Table 4. Estimated coefficients in the equation of food stamps recipients (left block) and misspecification and stability tests (right block).
Regressors | Coeff. | T-stat | Tests | p-value |
log(Food stamps(-1)) | 0.59 | 5.40 | Ljung-Box(12) | 0.52 |
log(Food stamps(-2)) | 0.30 | 2.31 | Ljung-Box(24) | 0.65 |
log(Food stamps(-3)) | 0.29 | 2.22 | Ljung-Box(12) res. sq. | 0.79 |
log(Food stamps(-4)) | -0.23 | -2.25 | Ljung-Box(24) res. sq. | 0.79 |
log(Unemployment rate) | 0.02 | 3.13 | ARCH(12) | 0.89 |
log(GI - Food Stamps) | 0.01 | 3.96 | ARCH(24) | 0.98 |
log(GI - Jobs) | 0.02 | 2.03 | Jarque-Bera | 0.00 |
constant | 0.87 | 4.63 | RESET | 0.56 |
S1 | −0.02 | −5.74 | BDS (dim = 2) | 0.12 |
S2 | −0.02 | −8.07 | BDS (dim = 6) | 0.00 |
S3 | −0.01 | −4.37 | OLS-CUSUM | 0.99 |
S4 | −0.02 | −4.44 | Rec-CUSUM | 0.06 |
S5 | −0.01 | −3.43 | OLS-MOSUM | 0.51 |
S6 | −0.02 | −4.04 | Rec-MOSUM | 0.39 |
S7 | −0.01 | −3.95 | Andrews max-F | 0.03 |
S8 | −0.01 | −3.89 | Andrews exp-F | 0.22 |
S9 | −0.01 | −4.64 | Andrews ave-F | 0.09 |
S10 | −0.01 | −3.69 | Optimal n. breakpoints (BIC) | 0 |
S11 | −0.01 | −4.36 | Optimal n. breakpoints (LWZ) | 0 |
Estimated coefficients in the equation of food stamps recipients (left block) and misspecification and stability tests (right block). Sample: 2004M1- 2011M05. P-values smaller than 0.05 are in bold font.

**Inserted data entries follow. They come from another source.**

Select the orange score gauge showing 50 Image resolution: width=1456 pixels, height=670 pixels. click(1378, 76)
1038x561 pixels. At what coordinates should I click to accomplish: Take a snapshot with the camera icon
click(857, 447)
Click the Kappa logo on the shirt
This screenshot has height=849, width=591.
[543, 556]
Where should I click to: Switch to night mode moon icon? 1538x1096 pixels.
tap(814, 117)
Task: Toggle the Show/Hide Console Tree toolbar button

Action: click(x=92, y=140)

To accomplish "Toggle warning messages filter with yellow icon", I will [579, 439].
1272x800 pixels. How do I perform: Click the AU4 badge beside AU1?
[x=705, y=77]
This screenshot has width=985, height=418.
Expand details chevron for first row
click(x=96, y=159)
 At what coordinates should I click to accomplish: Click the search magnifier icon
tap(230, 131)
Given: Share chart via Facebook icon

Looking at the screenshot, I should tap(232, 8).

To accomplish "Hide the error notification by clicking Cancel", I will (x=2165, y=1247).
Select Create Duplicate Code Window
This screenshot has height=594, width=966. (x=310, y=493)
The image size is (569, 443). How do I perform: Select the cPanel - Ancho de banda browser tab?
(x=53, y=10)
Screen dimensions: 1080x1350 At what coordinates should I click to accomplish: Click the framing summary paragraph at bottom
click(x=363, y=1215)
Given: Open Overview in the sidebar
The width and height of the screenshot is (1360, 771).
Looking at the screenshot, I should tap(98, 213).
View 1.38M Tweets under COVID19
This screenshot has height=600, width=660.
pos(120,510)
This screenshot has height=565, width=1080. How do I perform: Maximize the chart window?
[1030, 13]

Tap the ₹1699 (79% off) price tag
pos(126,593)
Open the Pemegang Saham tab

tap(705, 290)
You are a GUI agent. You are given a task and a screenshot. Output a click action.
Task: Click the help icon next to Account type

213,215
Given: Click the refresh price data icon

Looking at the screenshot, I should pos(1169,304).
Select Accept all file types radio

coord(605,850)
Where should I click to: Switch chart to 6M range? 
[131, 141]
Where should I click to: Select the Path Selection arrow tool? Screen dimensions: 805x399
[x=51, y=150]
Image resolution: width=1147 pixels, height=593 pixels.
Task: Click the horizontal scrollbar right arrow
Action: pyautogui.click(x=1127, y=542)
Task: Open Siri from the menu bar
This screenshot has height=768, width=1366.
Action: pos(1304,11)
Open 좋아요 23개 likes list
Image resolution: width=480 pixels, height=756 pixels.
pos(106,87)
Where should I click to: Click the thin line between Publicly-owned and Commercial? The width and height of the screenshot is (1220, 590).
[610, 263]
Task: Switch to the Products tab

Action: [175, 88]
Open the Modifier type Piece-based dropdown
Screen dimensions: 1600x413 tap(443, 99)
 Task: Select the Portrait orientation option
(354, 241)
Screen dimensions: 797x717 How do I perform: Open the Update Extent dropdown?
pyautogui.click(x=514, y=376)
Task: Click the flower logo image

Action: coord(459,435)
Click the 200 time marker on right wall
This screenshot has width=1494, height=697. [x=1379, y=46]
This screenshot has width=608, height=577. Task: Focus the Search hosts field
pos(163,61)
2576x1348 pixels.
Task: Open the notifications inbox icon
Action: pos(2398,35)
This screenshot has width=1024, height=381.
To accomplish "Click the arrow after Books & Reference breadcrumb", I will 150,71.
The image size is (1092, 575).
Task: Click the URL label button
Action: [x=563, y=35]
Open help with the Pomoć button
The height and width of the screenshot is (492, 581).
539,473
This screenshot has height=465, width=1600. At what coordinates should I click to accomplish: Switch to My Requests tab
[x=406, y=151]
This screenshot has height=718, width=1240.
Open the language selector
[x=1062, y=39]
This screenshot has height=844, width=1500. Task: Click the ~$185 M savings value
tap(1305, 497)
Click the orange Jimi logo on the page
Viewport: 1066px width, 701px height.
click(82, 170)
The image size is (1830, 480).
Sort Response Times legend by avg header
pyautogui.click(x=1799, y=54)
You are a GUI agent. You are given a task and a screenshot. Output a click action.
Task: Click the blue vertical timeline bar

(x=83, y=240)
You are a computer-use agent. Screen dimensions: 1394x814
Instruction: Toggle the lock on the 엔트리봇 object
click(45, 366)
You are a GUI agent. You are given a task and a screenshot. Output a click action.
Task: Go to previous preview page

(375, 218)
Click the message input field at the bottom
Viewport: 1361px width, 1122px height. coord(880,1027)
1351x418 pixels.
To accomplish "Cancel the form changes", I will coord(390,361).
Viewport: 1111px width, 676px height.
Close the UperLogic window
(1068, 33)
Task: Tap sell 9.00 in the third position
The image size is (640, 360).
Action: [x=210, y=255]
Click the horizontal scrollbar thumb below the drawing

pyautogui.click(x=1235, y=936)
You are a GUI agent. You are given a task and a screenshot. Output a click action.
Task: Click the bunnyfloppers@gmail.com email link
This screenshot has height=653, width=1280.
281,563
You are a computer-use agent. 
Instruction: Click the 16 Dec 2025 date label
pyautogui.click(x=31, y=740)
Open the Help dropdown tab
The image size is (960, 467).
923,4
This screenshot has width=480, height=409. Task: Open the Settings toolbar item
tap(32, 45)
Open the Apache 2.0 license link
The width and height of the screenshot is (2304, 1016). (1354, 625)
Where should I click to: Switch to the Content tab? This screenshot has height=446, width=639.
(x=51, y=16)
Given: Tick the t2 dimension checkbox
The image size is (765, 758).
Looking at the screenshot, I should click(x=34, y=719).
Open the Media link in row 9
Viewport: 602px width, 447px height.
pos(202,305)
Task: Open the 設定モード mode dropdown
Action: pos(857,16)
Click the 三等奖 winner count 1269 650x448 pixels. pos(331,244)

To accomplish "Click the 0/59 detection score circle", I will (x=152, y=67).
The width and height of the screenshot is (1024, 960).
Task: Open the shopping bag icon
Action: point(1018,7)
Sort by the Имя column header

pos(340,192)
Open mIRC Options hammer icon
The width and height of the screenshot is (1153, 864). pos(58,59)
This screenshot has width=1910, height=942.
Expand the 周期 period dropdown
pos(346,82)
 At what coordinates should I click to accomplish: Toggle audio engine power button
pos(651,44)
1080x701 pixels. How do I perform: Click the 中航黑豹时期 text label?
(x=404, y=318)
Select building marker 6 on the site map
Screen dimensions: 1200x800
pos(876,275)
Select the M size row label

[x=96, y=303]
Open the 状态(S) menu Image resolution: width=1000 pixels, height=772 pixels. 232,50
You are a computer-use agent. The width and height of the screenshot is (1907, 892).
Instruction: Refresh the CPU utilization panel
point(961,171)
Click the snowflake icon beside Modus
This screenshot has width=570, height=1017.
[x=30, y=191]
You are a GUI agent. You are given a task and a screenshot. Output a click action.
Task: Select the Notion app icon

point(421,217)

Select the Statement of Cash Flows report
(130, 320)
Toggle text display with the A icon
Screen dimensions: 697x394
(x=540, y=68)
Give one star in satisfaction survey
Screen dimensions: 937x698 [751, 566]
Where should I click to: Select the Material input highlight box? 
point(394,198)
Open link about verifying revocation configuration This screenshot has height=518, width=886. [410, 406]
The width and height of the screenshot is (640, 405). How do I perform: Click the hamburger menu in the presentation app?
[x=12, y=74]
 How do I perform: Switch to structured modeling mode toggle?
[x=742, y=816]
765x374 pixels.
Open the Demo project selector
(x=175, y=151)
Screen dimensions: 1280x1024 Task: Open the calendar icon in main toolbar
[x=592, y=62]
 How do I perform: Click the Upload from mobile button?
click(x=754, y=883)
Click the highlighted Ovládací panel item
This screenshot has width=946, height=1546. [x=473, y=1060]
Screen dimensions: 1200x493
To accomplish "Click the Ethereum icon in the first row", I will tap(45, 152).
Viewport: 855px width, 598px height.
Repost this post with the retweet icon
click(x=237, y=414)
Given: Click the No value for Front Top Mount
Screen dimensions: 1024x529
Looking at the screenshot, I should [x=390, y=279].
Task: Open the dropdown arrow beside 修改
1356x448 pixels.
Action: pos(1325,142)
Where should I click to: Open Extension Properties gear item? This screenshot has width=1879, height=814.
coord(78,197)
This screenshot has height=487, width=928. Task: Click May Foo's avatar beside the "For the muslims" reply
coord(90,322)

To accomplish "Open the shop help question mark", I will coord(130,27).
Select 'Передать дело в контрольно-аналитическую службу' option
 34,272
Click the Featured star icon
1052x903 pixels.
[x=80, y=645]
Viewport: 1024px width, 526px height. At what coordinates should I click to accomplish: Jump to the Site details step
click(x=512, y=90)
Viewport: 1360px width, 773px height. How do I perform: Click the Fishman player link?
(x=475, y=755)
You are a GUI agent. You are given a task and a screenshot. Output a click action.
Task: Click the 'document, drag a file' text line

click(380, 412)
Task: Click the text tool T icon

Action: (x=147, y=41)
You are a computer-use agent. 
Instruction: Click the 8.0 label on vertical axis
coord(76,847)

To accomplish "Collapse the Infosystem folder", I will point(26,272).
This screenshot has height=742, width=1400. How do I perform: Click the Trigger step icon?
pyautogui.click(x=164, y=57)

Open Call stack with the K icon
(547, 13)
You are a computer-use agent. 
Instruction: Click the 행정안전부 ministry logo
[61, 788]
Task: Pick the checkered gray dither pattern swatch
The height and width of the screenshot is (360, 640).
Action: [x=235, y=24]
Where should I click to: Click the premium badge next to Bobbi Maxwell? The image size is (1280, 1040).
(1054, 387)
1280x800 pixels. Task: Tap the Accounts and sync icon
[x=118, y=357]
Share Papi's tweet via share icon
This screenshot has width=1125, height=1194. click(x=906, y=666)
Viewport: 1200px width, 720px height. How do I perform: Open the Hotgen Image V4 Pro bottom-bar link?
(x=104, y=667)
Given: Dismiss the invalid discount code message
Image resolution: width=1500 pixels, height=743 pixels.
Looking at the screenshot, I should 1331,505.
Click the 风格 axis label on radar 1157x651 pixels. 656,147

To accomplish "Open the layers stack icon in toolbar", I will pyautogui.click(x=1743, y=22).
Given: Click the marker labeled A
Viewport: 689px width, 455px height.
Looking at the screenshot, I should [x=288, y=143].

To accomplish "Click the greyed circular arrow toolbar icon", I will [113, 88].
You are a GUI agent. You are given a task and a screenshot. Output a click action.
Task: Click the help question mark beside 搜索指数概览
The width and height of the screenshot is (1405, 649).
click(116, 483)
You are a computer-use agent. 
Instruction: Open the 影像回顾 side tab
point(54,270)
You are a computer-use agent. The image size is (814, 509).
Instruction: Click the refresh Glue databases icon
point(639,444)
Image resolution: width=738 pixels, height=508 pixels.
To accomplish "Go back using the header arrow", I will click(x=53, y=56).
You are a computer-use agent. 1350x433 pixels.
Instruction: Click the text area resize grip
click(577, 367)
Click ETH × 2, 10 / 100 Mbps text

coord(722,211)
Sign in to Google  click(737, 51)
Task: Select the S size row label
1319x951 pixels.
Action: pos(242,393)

Misspecification tests: the [46] statistics for testing the absence of autocorrelation up to order in the models' residuals and residuals squared; the Lagrange multiplier test for Auto-Regressive Conditional Heteroskedasticity (ARCH) in the residuals proposed by [47]; the [48] test for checking whether a time series is normally distributed; the REgression Specification Error Test (RESET) proposed by [49], which is a general test for incorrect functional form, omitted variables, and correlation between the regressors and the error term; the BDS test by [50] to test whether the residuals are independent and identically distributed (iid) and which is robust against a variety of possible deviations from independence, including linear dependence, non-linear dependence, or chaos.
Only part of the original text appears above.